Author: Guede Mazaka
When she saw him, Guinevere allowed herself a soft, small smile. She eased the rest of the way into the room, stopping only to retrieve a paper that’d floated to the floor. If he’d been awake, Arthur never would have let his desk get into such a mess, but since he was slumped over his books, he didn’t really have a say. One arm was thrown out so his pen teetered between his fingers in dire danger of dropping over the edge and chipping its nice enamel. The other had settled so its fingers just brushed a framed photo of…Guinevere wrinkled her nose. Next time she dusted, she’d have to switch that one out for a less embarrassing shot. Trust Lancelot to be not only fooling around with the new wire-camera when the milk foamer on the office coffee machine decided to spit on her, but to email the results to Arthur.

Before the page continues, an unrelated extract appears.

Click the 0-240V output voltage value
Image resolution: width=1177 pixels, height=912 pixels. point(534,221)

She reached out for Arthur’s shoulder to lean him back in the seat—
--two seconds later, Guinevere was torn between staring at the letter-opener that was a hair from piercing her eyeball and at Arthur’s stricken face. Another moment after, her wrist was released and he was frantically patting her down. “God, I’m sorry, I didn’t hear—”

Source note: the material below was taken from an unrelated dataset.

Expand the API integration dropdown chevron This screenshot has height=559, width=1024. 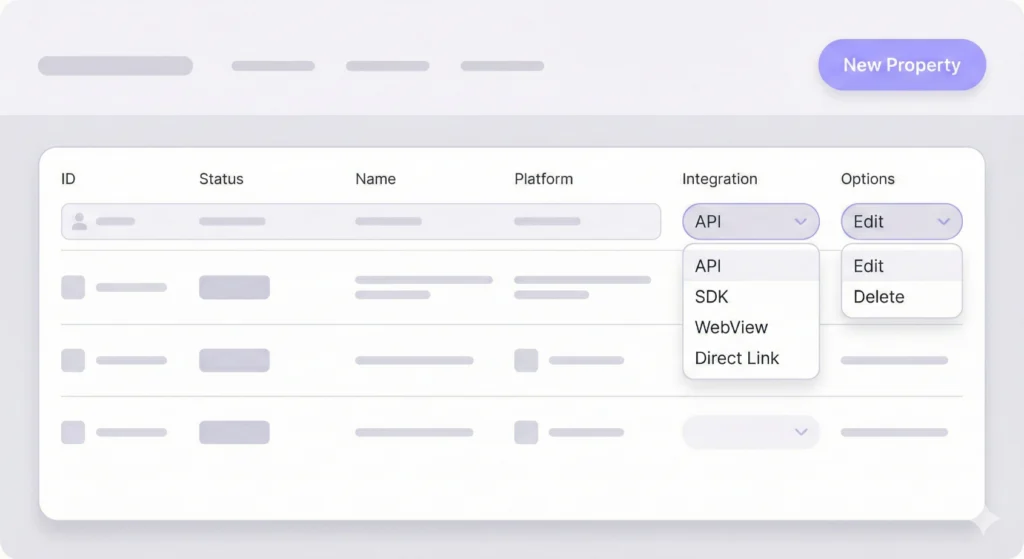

“I know. I usually make a point to give warning, but I forgot. Sorry.” Well, she must be flustered if she was apologizing almost as soon after. Or perhaps it was the fact that Christ, she’d been five seconds away from having an eye popped out.
Arthur was cupping her face, his thumbs frozen on her cheekbones. His eyes flicked back and forth, making her uneasy enough to start fussing with her hair, and then he dropped his hands. Sudden, as if he’d taken a chill. “I am sorry,” he said, so quietly she almost missed it.
“I know. And you’re forgiven already,” she told him, grabbing his head. Her fear went on the backburner. If he started in on the guilt, she was going to shake him till it fell right out of his brain. “I know who you are.”
After a moment, he looked at her again. “Do you,” he murmured, touching her brow.
She forgot about that in the next moment, but only temporarily.
* * *
“Smoking? The apocalypse hit and everyone’s too scared to tell me?”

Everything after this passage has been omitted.